Researchers for the first time demonstrated that a new material can bend visible light the wrong way in three dimensional tests. It builds on research that cloaks objects in the microwave wavelength.


The research, announced today, will be detailed later this week in the journals Nature and Science.


The metamaterial, as it is called, produces what's known as negative refraction of visible light. That means light is made to travel in the opposite direction from how it normally should bend when passing through a material. A common example is how a pencil will appear to bend upward when half-submerged in a glass of water.
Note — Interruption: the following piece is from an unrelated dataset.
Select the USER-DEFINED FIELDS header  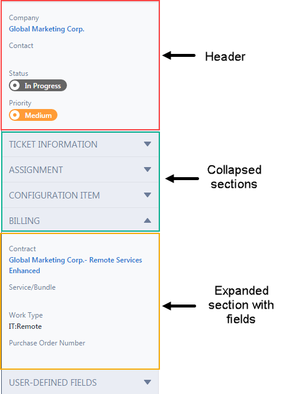81,382
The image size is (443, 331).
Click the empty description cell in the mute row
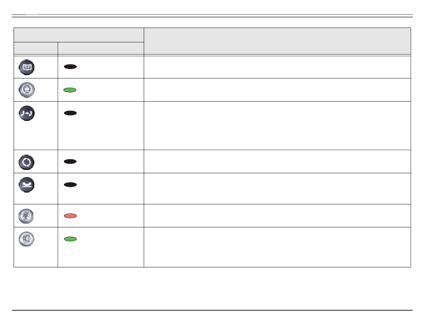click(277, 216)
In the new work, researchers make the light appear to bend the other way.



Metamaterials are artificially engineered structures that have "extraordinary optical properties that do not exist in nature," the researchers write in Science. "They can alter the propagation of electromagnetic waves, resulting in negative refraction, subwavelength imaging and cloaking."
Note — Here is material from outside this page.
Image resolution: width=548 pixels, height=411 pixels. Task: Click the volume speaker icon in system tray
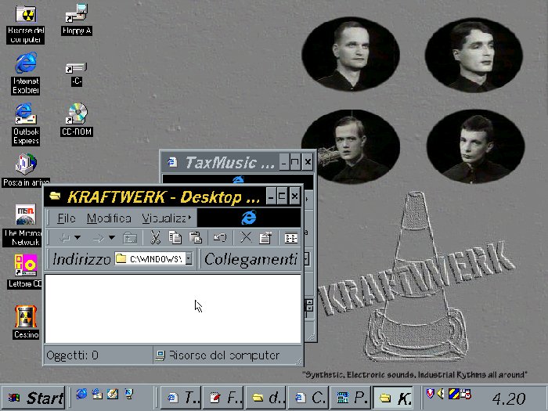coord(441,394)
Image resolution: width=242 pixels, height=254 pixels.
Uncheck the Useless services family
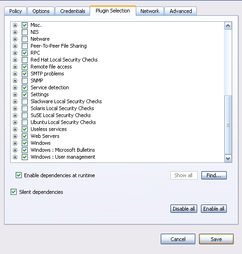point(25,129)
Visible light is just one type of electromagnetic radiation, a spectrum that includes everything from radio waves to X-rays and more.


Until now, the effectiveness of the cloaking has been demonstrated only in thin, two-dimensional materials.
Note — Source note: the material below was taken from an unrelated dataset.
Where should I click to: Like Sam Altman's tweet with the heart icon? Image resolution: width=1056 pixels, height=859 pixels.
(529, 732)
Now at a National Science Foundation lab at the University of California, Berkeley, Jason Valentine, Jie Yao, Xiang Zhang and others have create a multilayered, "fishnet structure" that "unambiguously exhibits negative refractive index," they write.


"This straightforward and elegant demonstration enhances our ability to mould and harness light at will," according to a statement from the journal Nature.


Other research has looked into using plasmons - tiny electronic excitations on the surfaces of some metals - to cancel out the visible light or other radiation coming from an object and effectively cloak it.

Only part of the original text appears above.